Out of Afghanistan: Edmonton-area man trying to help family flee Kabul

·2 min read
Spencer Sekyer taught at a school in Kabul in summer 2010 where he met the couple he's now trying to get help flee Afghanistan.  (Submitted by Spencer Sekyer - image credit)
Spencer Sekyer taught at a school in Kabul in summer 2010 where he met the couple he's now trying to get help flee Afghanistan. (Submitted by Spencer Sekyer - image credit)

An Edmonton-area man is trying to help a family he met 10 years ago flee Afghanistan as the Taliban takes over the country.

Spencer Sekyer managed to assist in getting visas for Naveed, Mashala and their three children to enter the United States.

CBC has agreed to protect the couple's last name for security purposes.

"They're basically hiding in Kabul right now," Sekyer, a recently retired teacher who worked for Elk Island Schools for more than 25 years, told CBC News in an interview Friday.

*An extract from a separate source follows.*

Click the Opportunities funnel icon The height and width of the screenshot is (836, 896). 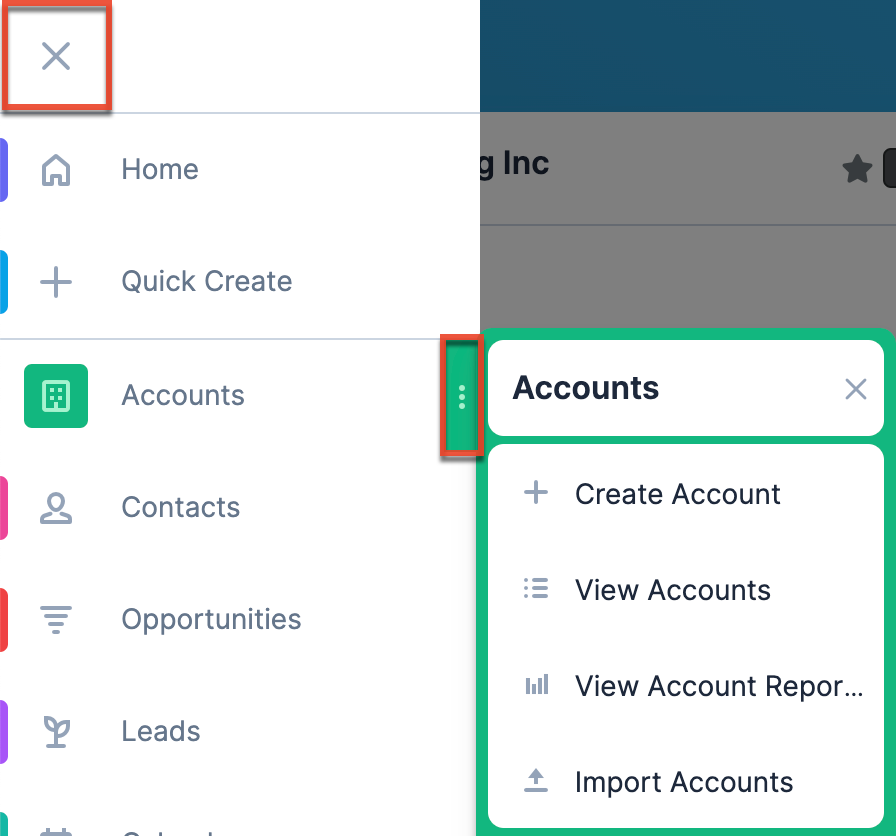point(56,620)
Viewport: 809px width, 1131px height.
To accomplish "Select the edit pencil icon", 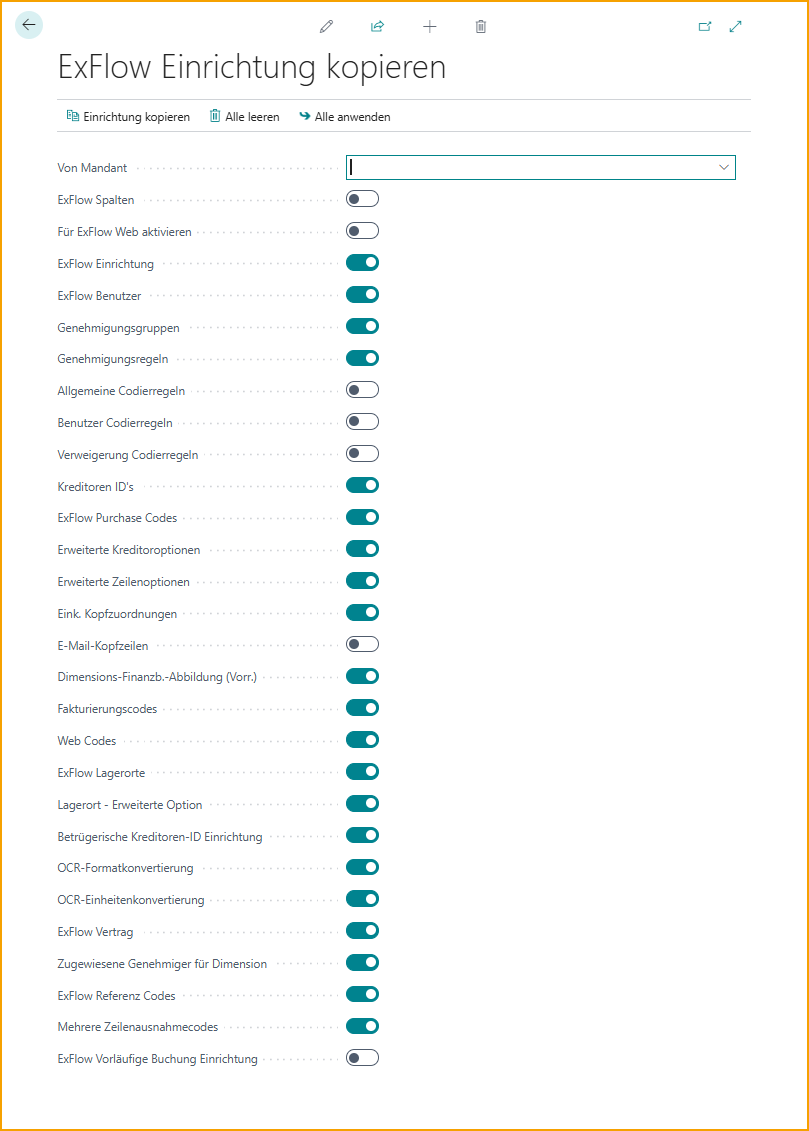I will click(x=325, y=27).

"So when the Americans give them the signal it's 'go time,' they've got to get from their house where they're hiding to the airport," Sekyer said. "They've got to get through the city."

When the Taliban began encroaching on the western-backed Afghanistan government, Naveed reached out to Sekyer for help.

Submitted by Spencer Sekyer
Submitted by Spencer Sekyer

Sekyer met the couple during his summer break in 2010 when he was teaching at the school where they worked in Kabul.

There was no question Sekyer was willing to help when Naveed got in touch with him a few weeks ago.

"You step up, you help your friends," he said.

Sekyer had Naveed on the phone during part of the interview, at which time, Naveed told CBC News that he and his family don't leave the house.

"It's not safe for me, and my wife as well," Naveed said. "Schools are off and we just hide in the home."

They get provisions dropped off by a relative or friend, he said, and that the whole family is frightened.

Submitted by Spencer Sekyer
Submitted by Spencer Sekyer

"If you go outside, there's a lot of Taliban fighters," he said. "They have machine guns."

Several months ago, Naveed said Mashala was targeted when a member of the Taliban threw boiling water on her face as she was leaving the school, where they taught girls.

Through a connection at the U.S. State Department, Sekyer said he managed to get the family visas into the United States.

"Maybe it's just having the luck of knowing someone within the American state department," he said.

Sekyer said he filled out a form with Canada Immigration but didn't hear back so he went through the U.S. channels.

He doesn't know exactly when the family will be picked up, but he's staying in touch directly with his contact.

"Just make sure Naveed that you got small bags packed, because this could happen very quickly," Sekyer told his friend over the phone.